Russian Foreign Ministry spokesperson Maria Zakharova said the
absence of reaction in Washington, London and Paris "speaks for
itself given their ostensible concern for the well-being of
journalists and freedom of expression.
"The reaction in Kyiv is striking where those who receive Western
grants are in no way concealing their delight at what has happened,"
she wrote on the ministry's website.
'RIPE ABSCESS'
Mykhailo Podolyak, a Ukrainian presidential adviser, wrote on
Twitter that it had only been a matter of time - "like the bursting
of a ripe abscess" - before Russia would be consumed by what he
called domestic terrorism.
"The spiders are eating each other in a jar," he said.
Tatarsky's death followed the killing last August of Darya Dugina,
the daughter of a prominent ultra-nationalist, in a car-bomb attack
near Moscow.
Russia's Federal Security Service accused Ukraine's secret services
of carrying out that attack, which Putin called "evil". Ukraine
denied involvement.
Prigozhin said on Sunday that both killings were likely the work of
"a group of radicals hardly related to the government," but not of
Ukraine.

GIVEN MATERIAL
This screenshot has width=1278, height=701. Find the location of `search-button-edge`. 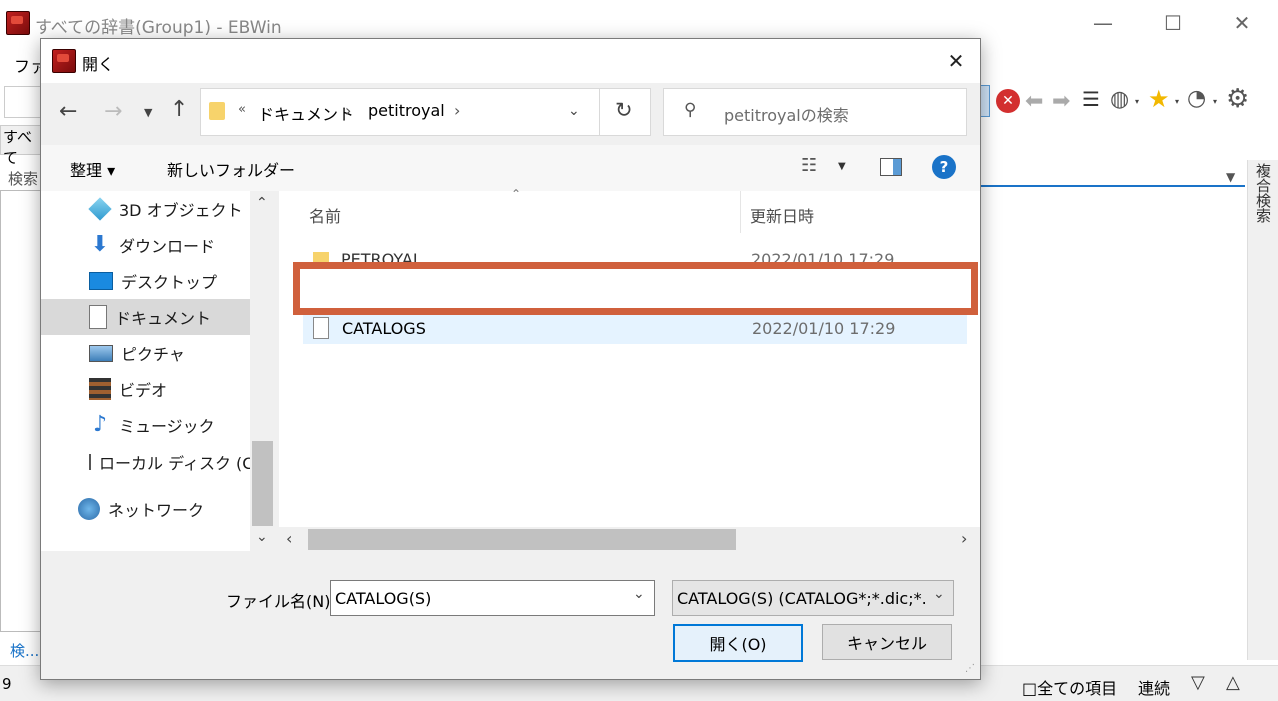

search-button-edge is located at coordinates (985, 101).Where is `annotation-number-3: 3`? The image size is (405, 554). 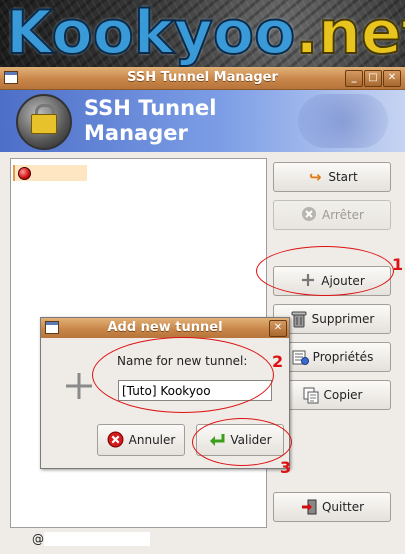
annotation-number-3: 3 is located at coordinates (286, 468).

EXERCISE OBJECTIVE
Answer these about the news excerpt:
(a) Where did Maria Zakharova write her comments?
(b) On what platform did Mykhailo Podolyak post his remarks?
(c) Whom did Russia's Federal Security Service accuse of carrying out the car-bomb attack that killed Darya Dugina?
The listing was taken from a different source than the text.

EXPECTED ANSWER
(a) On the ministry's website.
(b) Twitter.
(c) Ukraine's secret services.